Would you please print exactly the lines that run from the one with "Task: Close the Add custom SAML app dialog" to the last line of the data, both included, without any pictures?
--- Supplied data ---
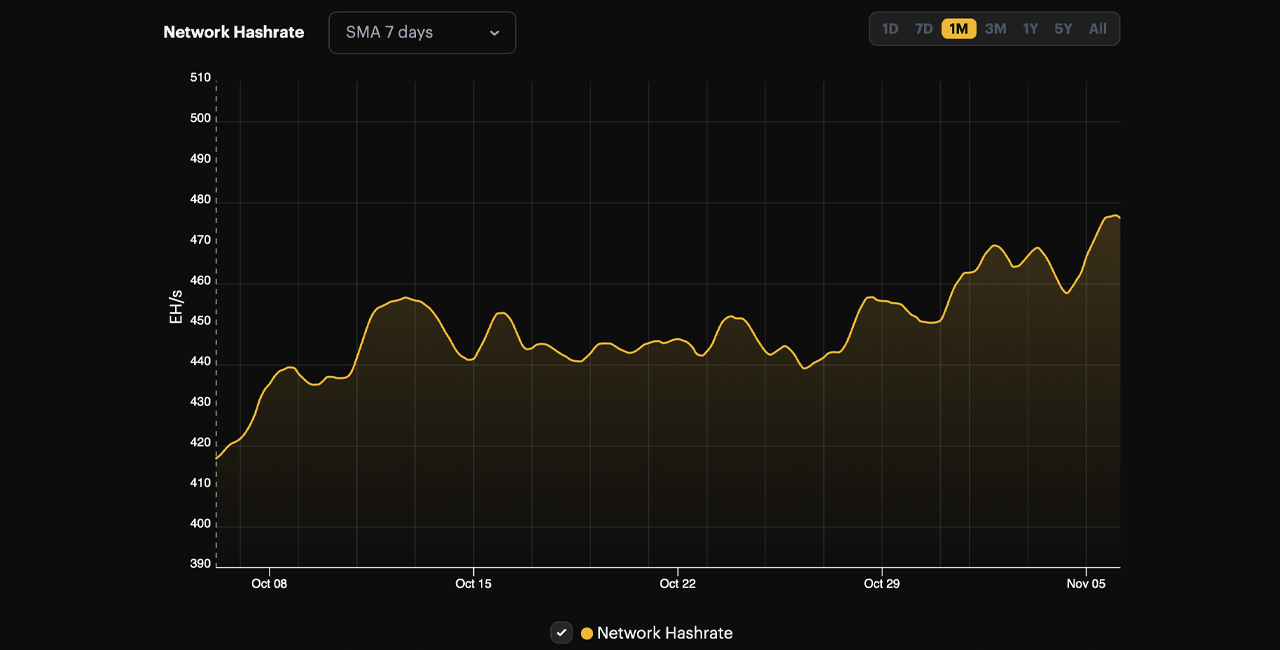
Task: View All-time hashrate data
Action: pyautogui.click(x=1097, y=29)
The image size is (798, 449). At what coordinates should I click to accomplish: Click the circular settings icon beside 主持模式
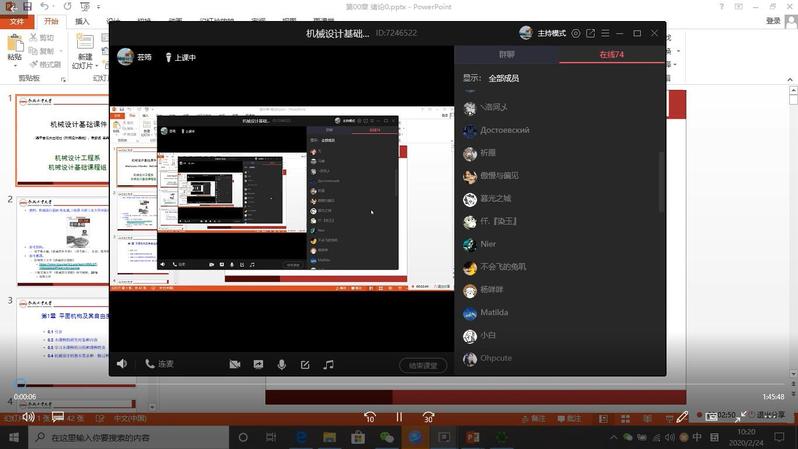(x=575, y=33)
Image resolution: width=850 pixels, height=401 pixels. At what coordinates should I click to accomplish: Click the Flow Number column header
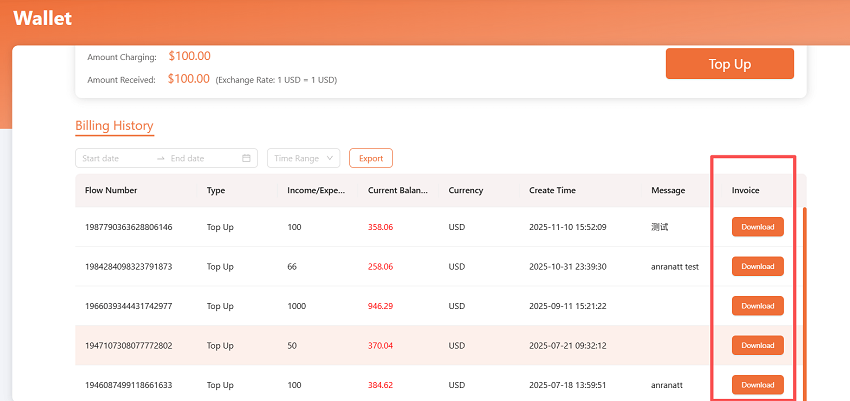pos(111,190)
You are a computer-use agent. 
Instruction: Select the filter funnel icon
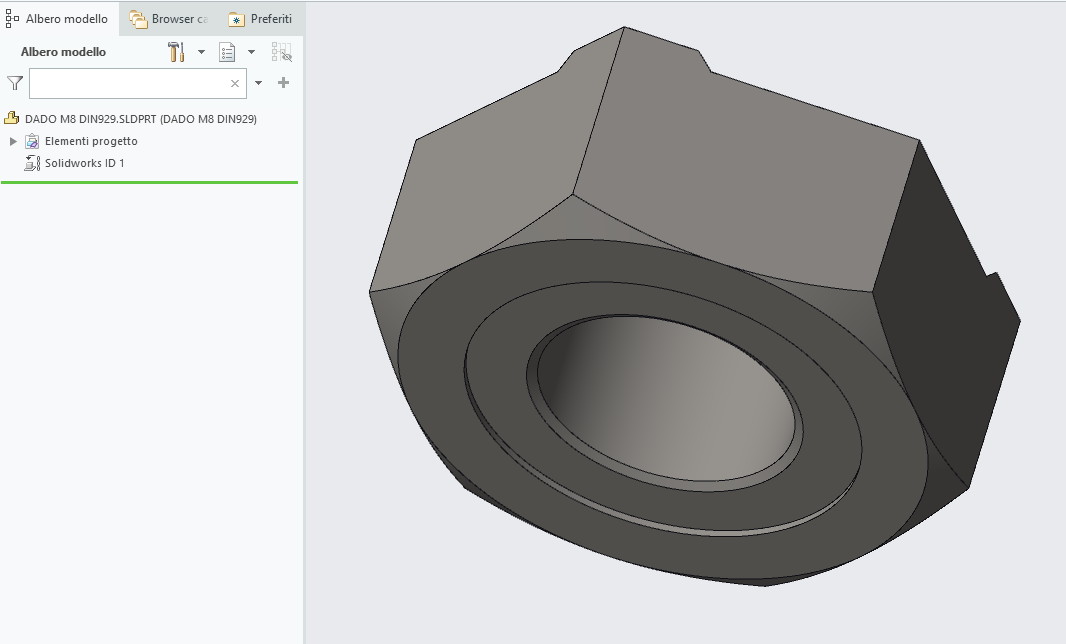pos(14,83)
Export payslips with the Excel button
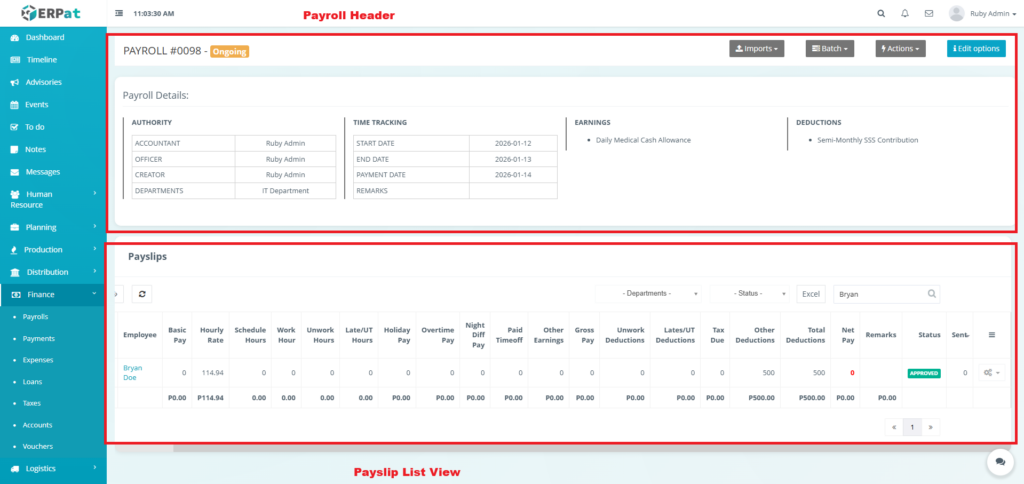 [811, 294]
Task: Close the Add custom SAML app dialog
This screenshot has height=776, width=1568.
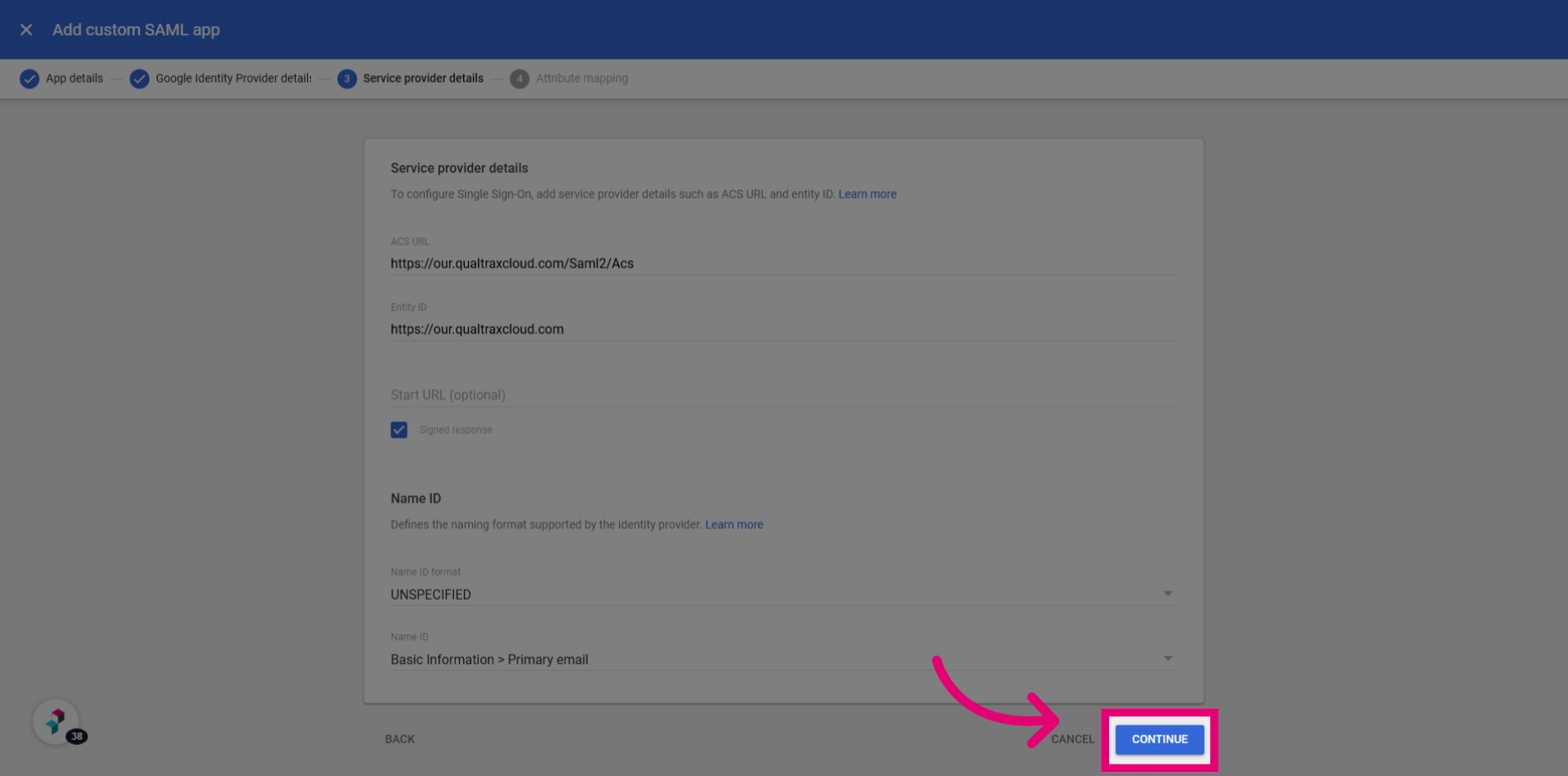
---
Output of the task:
Task: Close the Add custom SAML app dialog
This screenshot has height=776, width=1568.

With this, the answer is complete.